Now here’s something interesting. I’ve been poking around with some genealogy in my spare time over the last few weeks and found a great website that gives history of my mom’s, mother’s side of the family.
Turns out we’re related to the Pendleton’s, a “distinguished” American family. Hmmm. Wonder where the line went bad 😉 Ha. I kid.
As of right now, I can trace our family back to Capt. Henry Pendleton (May 15, 1683 – May 1721) and his wife Isabella Hurt.
Pendleton was an officer in the militia in Virginia and is the apparent father of the “distinguished” family.
“This 13 year old bride and 18 year old husband became the ancestors of a number of distinguished Americans. Of his five sons, the oldest, James, and the third, Nathaniel, were for many years Clerks of the Vestery and Lay readers at the small chapels of St. Mark’s Parish; and Philip, the son of James, was Clerk in 1782, when the Vestery books closed. His two daughters married brothers, James and William Henry Gains. His youngest son Edmund, though without a father’s care, made for himself a name which will be known and remembered as long as Virginia’s sons read her history. By his large circle of nephews and nieces, many of them his own age, he was loved and revered, and the tradition of his kindness and every ready help is handed down through nearly every branch of the family. Almost all the Pendletons of Virginia trace their decent to Henry Pendleton and Mary Taylor. (Genealogical and Historical Notes on Culpeper County, VA).”
I found this on Capt. Pendleton’s youngest son Edmund Pendleton (who’s my eighth great-uncle) on Wikipedia:
Edmund Pendleton (September 9, 1721-October 23, 1803) was a Virginia politician, lawyer and judge, active in the American Revolutionary War.

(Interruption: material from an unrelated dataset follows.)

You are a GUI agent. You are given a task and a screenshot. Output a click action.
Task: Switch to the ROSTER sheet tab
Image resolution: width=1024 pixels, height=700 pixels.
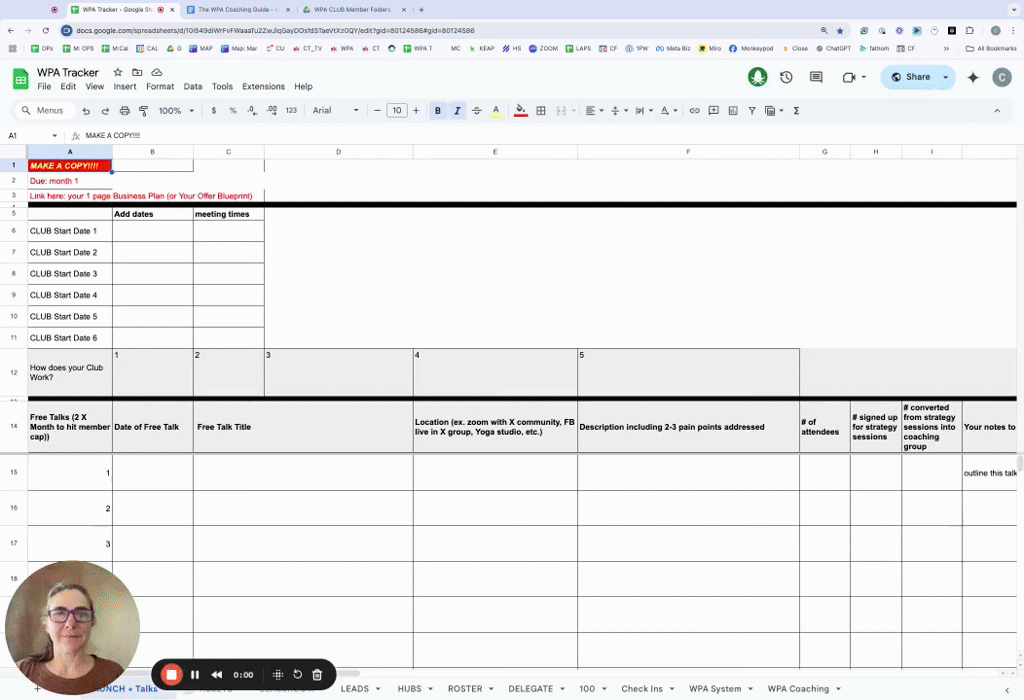pyautogui.click(x=464, y=689)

He was born in Caroline County on September 9, 1721. When he was 14 years old, he was bound out as an apprentice to the Clerk of the Caroline County Court. In 1737, Pendleton was made clerk of the vestry of St. Mary’s Parrish in Caroline and with the small profits made there he procured a few law books. In 1740, he was made clerk of the Caroline Court-Marshall. He was licensed to practice law in April 1741 and his success before the county courts caused him to become a member of the General Court in October 1745. He was appointed a Justice of the Peace for Caroline County in 1751. He helped raise and school his fatherless nephew John Taylor of Caroline, who went on to be a U.S. Senator. From 1752-1776 he was a member of the House of Burgesses. In May 1766, Pendleton discovered the John Robinson Estate Scandal which involved his mentor. Pendleton was on the Virginia Committee of Correspondence in 1773 and was a delegate to Continental Congress from Virginia in 1774.
Pendleton served as President of the Virginia Committee of Safety from 16 August 1775 to 5 July 1776 (effectively serving as governor of the colony) and as President of the Virginia Convention which authorized Virginia’s signing of the Declaration of Independence. After the Declaration, he became the first Speaker of Virginia’s new House of Delegates although a fall from a horse in March of 1777 dislocated his hip and caused him to miss the first session This crippled him so that he used crutches the rest of his life. He, along with Thomas Jefferson and George Wythe, revised Virginia’s law code. He was appointed Judge of the High Court of Chancery in 1777. When Virginia created a Supreme Court of Appeals in 1778, Pendleton was appointed its first President where he served until his death. He served as President of the Virginia Constitutional Convention in 1788.
Pendleton died October 23, 1803 and was buried at his estate, Edmundsbury. In 1907 he was moved from this location and buried inside Bruton Parish Chapel in what is now Colonial Williamsburg, Virginia.
Thomas Jefferson said of Pendleton: “Taken in all he was the ablest man in debate I ever met”.
Pendleton County, West Virginia was formed in 1788 and named in Pendleton’s honor. Pendleton County, Kentucky, formed in 1798, is also named after Pendleton.
Crazy stuff I tell ya. You never know what you can find on the Internet.